Die Grundschule CEIP Verge de Lluc hat am Mittwoch (17.06.2026) einen Schulausflug zum Strand abgesagt, da der Busdienst, den sie gebucht hatte, gestrichen wurde; das betreffende Unternehmen „hat seine Fahrzeuge nun für den Tourismussektor bereitgestellt“.
Die Schulleitung hat in einer öffentlichen Erklärung beklagt, dass das Unternehmen die vier Busse storniert hat, die im vergangenen März gebucht worden waren.
Wie die Schule erklärte, habe das Unternehmen „bereits angedeutet, dass dies passieren könnte“, und dies am Dienstag bestätigt. „Die Begründungen, die uns gegeben wurden, waren völlig unverständlich, und wir wagen es nicht, sie wiederzugeben, da sie keinerlei Sinn ergaben“, hieß es.
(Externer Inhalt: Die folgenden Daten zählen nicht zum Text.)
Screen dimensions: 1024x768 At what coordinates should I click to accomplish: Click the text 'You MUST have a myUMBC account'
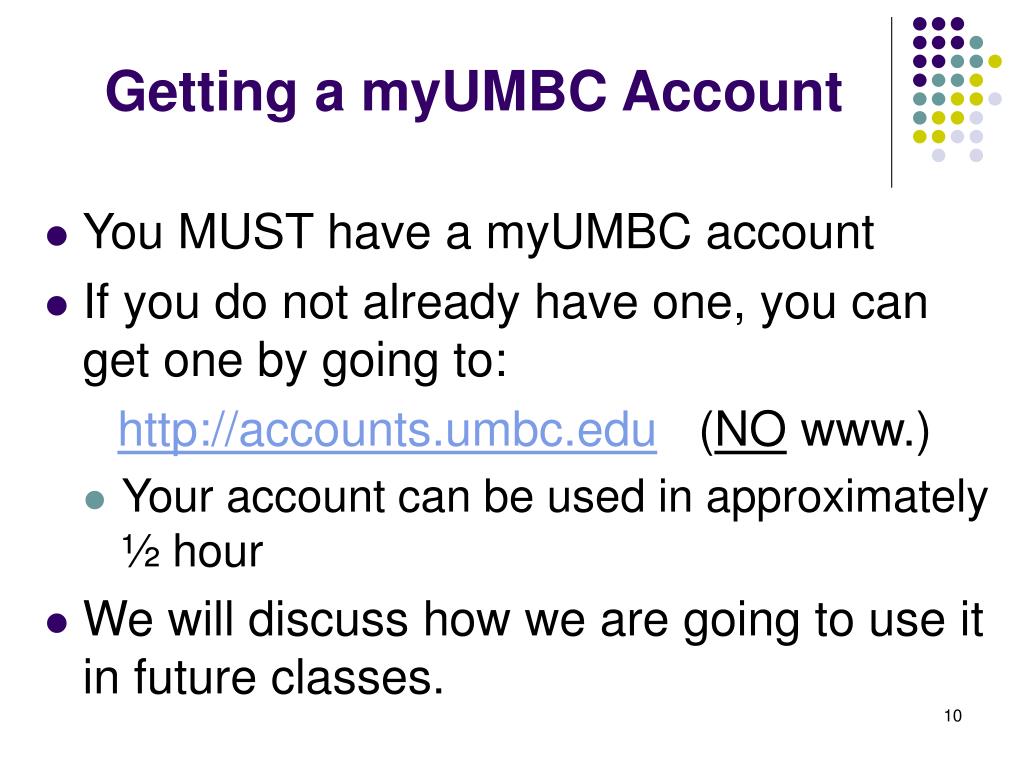click(479, 234)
Angesichts dieser Situation hat die Schule Wasserspiele auf dem Schulhof organisiert, um den Schaden auszugleichen, den die Schüler „zu Unrecht“ erlitten haben.
In diesem Zusammenhang betonte die Schule, dass der für diesen Mittwoch im Rahmen der Abschlussaktivitäten geplante Ausflug zum Strand das Ziel hatte, den Zusammenhalt zu stärken und den Schülern den Besuch am Strand zu ermöglichen.
„Vielleicht überrascht es jemanden, aber auf Mallorca im 21. Jahrhundert gibt es Kinder, die aufgrund ihrer familiären oder sozialen Verhältnisse nur schwer Zugang zum Strand haben“, bedauerte sie.
Von Seiten der Schule wurde betont, dass diese Situation nicht neu sei und man sich bereits einem Manifest der GOB angeschlossen habe, um einen fairen Tarif für den Schultransport zu fordern.
So forderten sie die Regionalregierung auf, den Dienst gegenüber Unternehmen zu regulieren, die – wie sie kritisierten – „sich für die Schulen interessieren, wenn es ihnen nützt, sie aber im Stich lassen, sobald das schöne Wetter kommt“.
Nach Angaben der Grundschule verstärken Situationen wie die vom Mittwoch „die Unzufriedenheit der ansässigen Bevölkerung, die unter dem Wirtschaftsmodell leidet“.